Le docteur, me prenant un jour tête à tête dans son cabinet, me demanda si je voulois me prêter aux demarches qu’il me suggereroit pour sortir de la pension de l’esclavone, et entrer chez lui ; et me trouvant enchanté de cette proposition, il me fit copier trois lettres que j’ai envoyées une à l’abbé Grimani, une autre à mon ami M. Baffo, et la troisieme à ma bonne grand-mere. Ma mere n’étoit pas dans ce moment là à Venise ; et mon semestre allant finir il n’y avoit pas de tems à perdre. Dans ces lettres je fesois la description de toutes mes souffrances, et j’annonçois ma mort, si on ne me tiroit pas des mains de l’esclavone me mettant chez mon maitre d’école qui étoit prêt à me prendre ; mais qui vouloit deux cequins par mois.

M. Grimani, au lieu de me répondre, ordonna à son ami Ottaviani de me reprimander de ce que je m’étois laissé séduire ; mais M. Baffo alla parler à ma grand-mere qui ne savoit pas écrire, et m’écrivit que dans peu de jours je me trouverois plus heureux.

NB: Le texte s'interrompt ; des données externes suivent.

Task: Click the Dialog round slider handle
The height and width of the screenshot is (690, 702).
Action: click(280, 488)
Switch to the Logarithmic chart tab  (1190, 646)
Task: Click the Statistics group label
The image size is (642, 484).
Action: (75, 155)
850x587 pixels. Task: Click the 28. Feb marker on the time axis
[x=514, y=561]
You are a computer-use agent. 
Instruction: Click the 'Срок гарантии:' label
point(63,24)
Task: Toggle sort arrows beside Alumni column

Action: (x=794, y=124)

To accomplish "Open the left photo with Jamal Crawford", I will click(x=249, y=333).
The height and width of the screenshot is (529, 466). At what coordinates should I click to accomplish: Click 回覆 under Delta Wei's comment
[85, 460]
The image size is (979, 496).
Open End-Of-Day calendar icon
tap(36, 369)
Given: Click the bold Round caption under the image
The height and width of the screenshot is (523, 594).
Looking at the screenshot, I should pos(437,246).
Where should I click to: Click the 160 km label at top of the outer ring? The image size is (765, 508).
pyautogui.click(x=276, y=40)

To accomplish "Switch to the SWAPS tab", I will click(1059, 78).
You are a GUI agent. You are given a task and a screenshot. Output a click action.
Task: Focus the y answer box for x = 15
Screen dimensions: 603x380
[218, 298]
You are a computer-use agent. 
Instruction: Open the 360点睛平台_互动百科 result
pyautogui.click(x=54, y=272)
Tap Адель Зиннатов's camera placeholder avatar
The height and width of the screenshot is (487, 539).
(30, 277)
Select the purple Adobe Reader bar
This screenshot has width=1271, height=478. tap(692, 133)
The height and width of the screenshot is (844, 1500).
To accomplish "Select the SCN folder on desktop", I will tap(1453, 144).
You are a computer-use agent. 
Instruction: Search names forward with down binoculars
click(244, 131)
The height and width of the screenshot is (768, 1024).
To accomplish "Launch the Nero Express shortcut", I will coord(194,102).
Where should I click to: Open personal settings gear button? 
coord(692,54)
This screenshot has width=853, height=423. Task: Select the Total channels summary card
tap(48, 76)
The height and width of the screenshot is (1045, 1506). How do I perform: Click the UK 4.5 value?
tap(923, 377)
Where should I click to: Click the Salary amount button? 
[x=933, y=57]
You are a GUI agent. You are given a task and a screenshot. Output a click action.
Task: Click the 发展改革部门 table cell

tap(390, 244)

Huit jours après, j’ai vu cette excellente femme, qui m’a constamment aimé jusqu’à sa mort, paroitre devant moi précisement dans le moment que je m’étois assis à table pour diner. Elle entra avec la maitresse. À son apparition je me suis jété à son cou ne pouvant pas retenir mes pleurs qu’elle accompagna d’abord des siens. Elle s’assit me prenant entre ses genoux. Devenu alors courageux, je lui ai detaillé toutes mes peines en présence de l’esclavone ; et après lui avoir fait observer la table de gueux à la quelle je devois me nourrir, je l’ai menée voir mon lit. J’ai fini par la prier de me conduire diner avec elle après six mois que la faim me fesoit languir. L’esclavone intrépide ne dit autre chose si non qu’elle ne pouvoit pas faire d’avantage pour l’argent qu’on lui donnoit. Elle disoit vrai ; mais qui l’obligeoit à tenir une pension pour devenir le bourreau des jeunes gens que l’avarice lui consignoit, et qui avoient besoin d’être nourris ?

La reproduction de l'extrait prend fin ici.